Sure, that would have gotten the job done. But if I stuck with XPath for all of my querying needs, I'd be very limited in the types of queries I could run over the data. An XPath expression really can involve only one document, which is to say that the types of questions one can ask with XPath are whether or not a document matches an expression, and that match depends on the document itself. (True you can use the document() function to cross documents, but only if you can get the name of the file.)

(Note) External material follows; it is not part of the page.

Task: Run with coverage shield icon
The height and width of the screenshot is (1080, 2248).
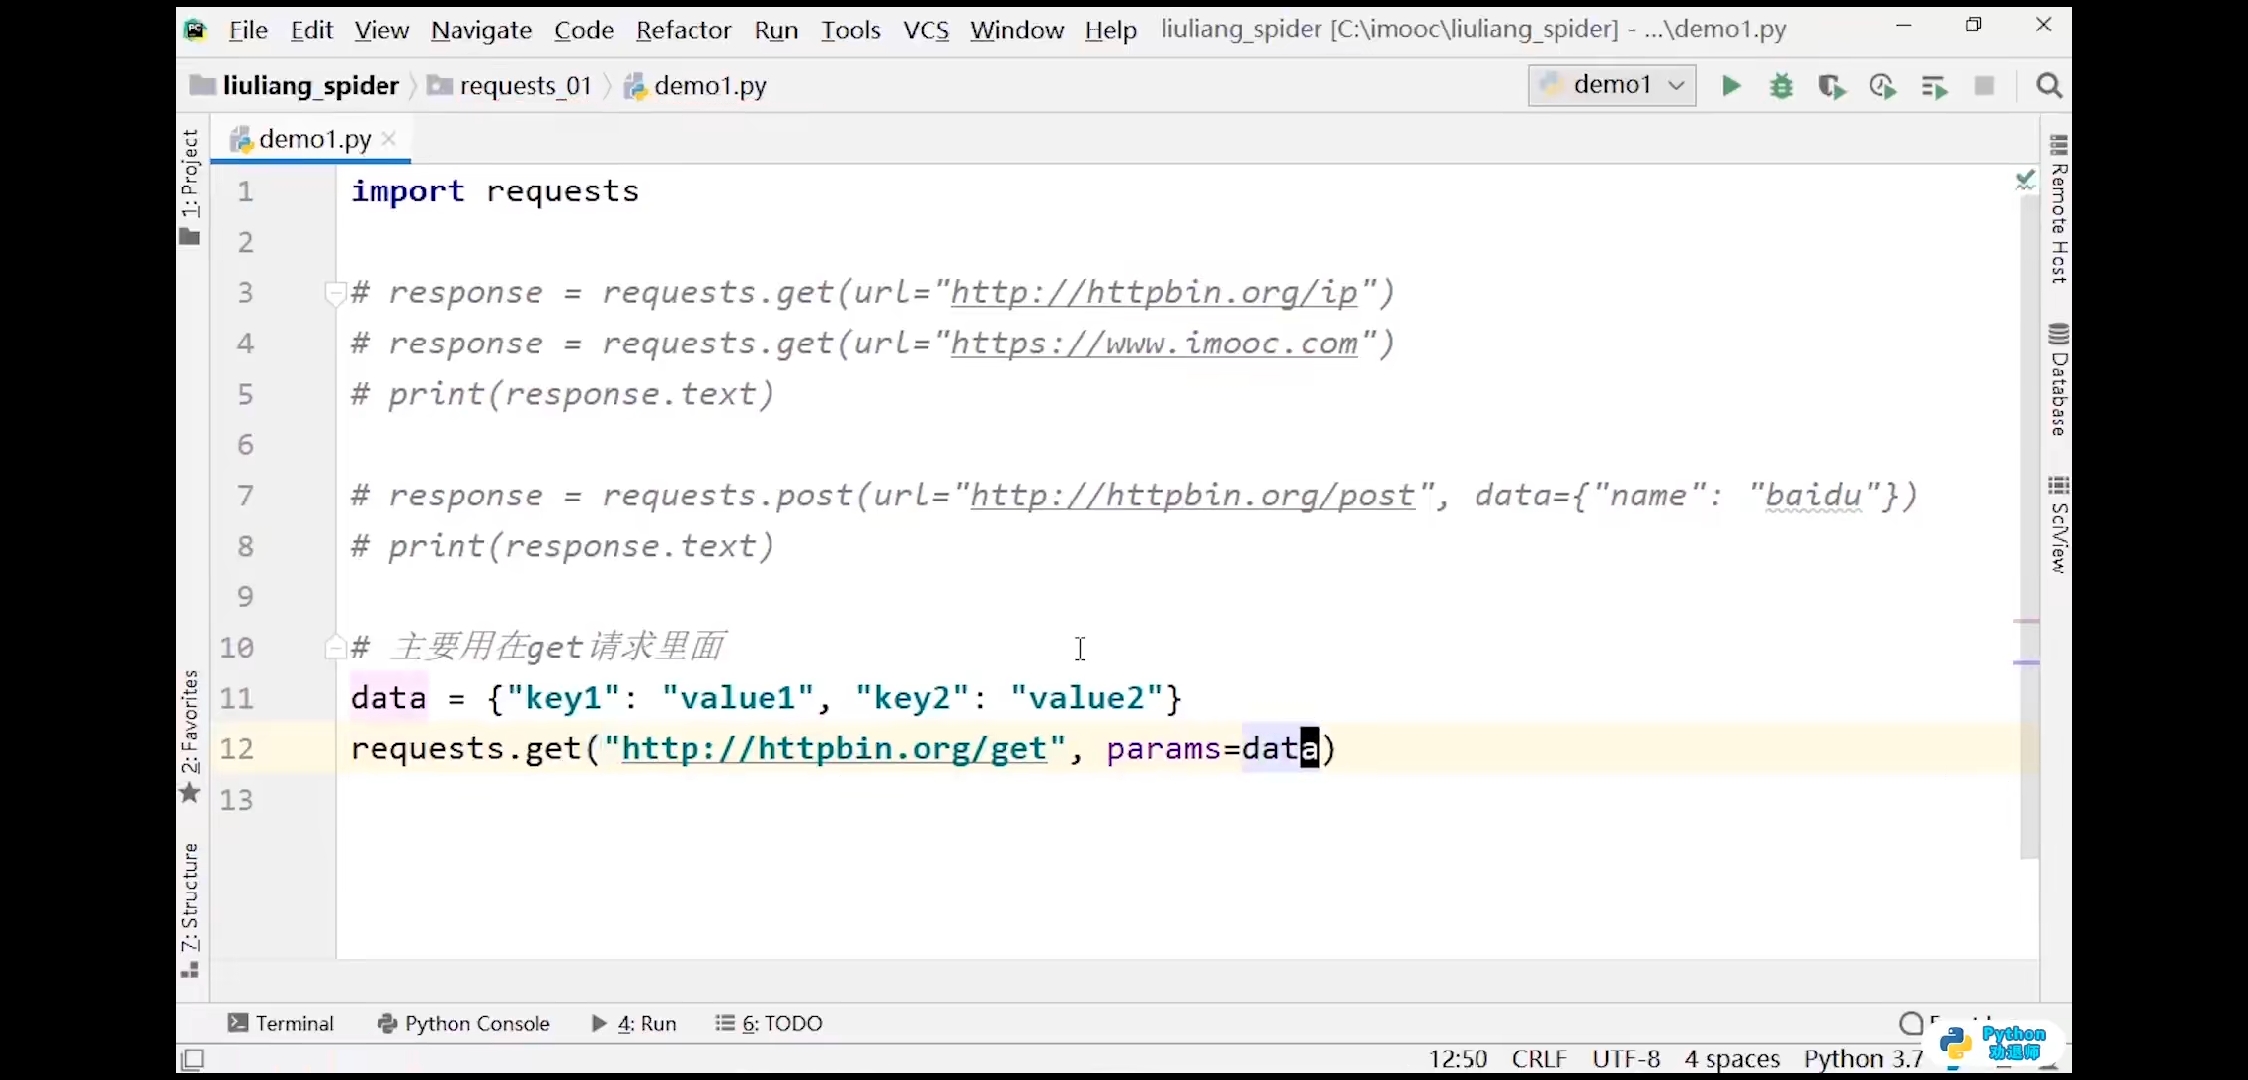Action: pos(1831,87)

If tomorrow someone asks me for a list of bills that Bill Frist and John Kerry voted differently on, I'll be stuck. Each roll call vote file looks something like this:

<roll where="senate" year="2005" roll="00230">
    <question>On the Motion (Motion To Table)</question>
    <voter id="300001" vote="+"/>
    <voter id="300002" vote="+"/>
    <voter id="300003" vote="+"/>
    <voter id="400546" vote="-"/>
    ...
</roll>

The names of the senators aren't in the file, so the first step would be to look up the IDs of Frist and Kerry. Then, iterate through the bill XML files, open up the related vote file for each, and finally use an XPath (or even XQuery) expression to test the vote file to see if the votes differed.

Or what if someone wants to know whether the votes on a bill were correlated with the representative's age, amount of campaign contributions, or geographic location of his or her district? Better yet, what about the question of whether the board of directors of Disney made contributions to representatives introducing legislation about copyrights? GovTrack has all of this information (it's all public information downloadable from the Census, Federal Election Commission, and Securities and Exchange Commission). When we can ask these types of questions easily, things start to get much more interesting.

Here's an interesting question I can answer today with a simple query: what's the population of each senator's state? This is the query:

PREFIX dc:  <http://purl.org/dc/elements/1.1/>
PREFIX foaf:  <http://xmlns.com/foaf/0.1/>
PREFIX pol: <tag:govshare.info,2005:rdf/politico/>
PREFIX census: <tag:govshare.info,2005:rdf/census/>

SELECT ?name ?statename ?population WHERE {
  ?person foaf:name ?name .
  ?person pol:hasRole
      [ pol:forOffice [ pol:represents ?state ] ] .
  ?state dc:title ?statename .
  ?state census:population ?population . }

This is a SPARQL query that results in a table of the names of senators and the corresponding state and population. SPARQL is a new query language over information in RDF. Not to make a shameless plug, but I really recommend reading my own introduction to RDF. It goes beyond the old notion of RDF as an XML metadata format. RDF is more commonly thought of today as a general method for knowledge interchange. And for more about SPARQL itself, I recommend Leigh Dodds' SPARQL tutorial on XML.com, Introducing SPARQL: Querying the Semantic Web.

You can play around with queries over GovTrack's data here, but I don't want to talk about SPARQL in this article. I just wanted to show that the types of questions we can ask can easily grow in complexity and "interestingness" using RDF. No XPath or XQuery query is going to be nearly so concise for those questions.

Of course it's possible to do this with XML rather than RDF, and the difference is just in where the effort must be applied to get the data sources to link together. In XML, the burden is on the person with the query to figure out how the elements and attributes in one XML file relate to the elements and attributes in another. Glue-code has to be programmed to mesh the data. With RDF, the burden is on the people with the data to ensure that their identifiers for things overlap with other data sources. The difficulty in RDF is more of a design decision, and design decisions are tough too. But one of RDF's advantages in meshing disparate data is that the hard work is done once by the people who know the data best, rather than repeated by each programmer that has a new query to make.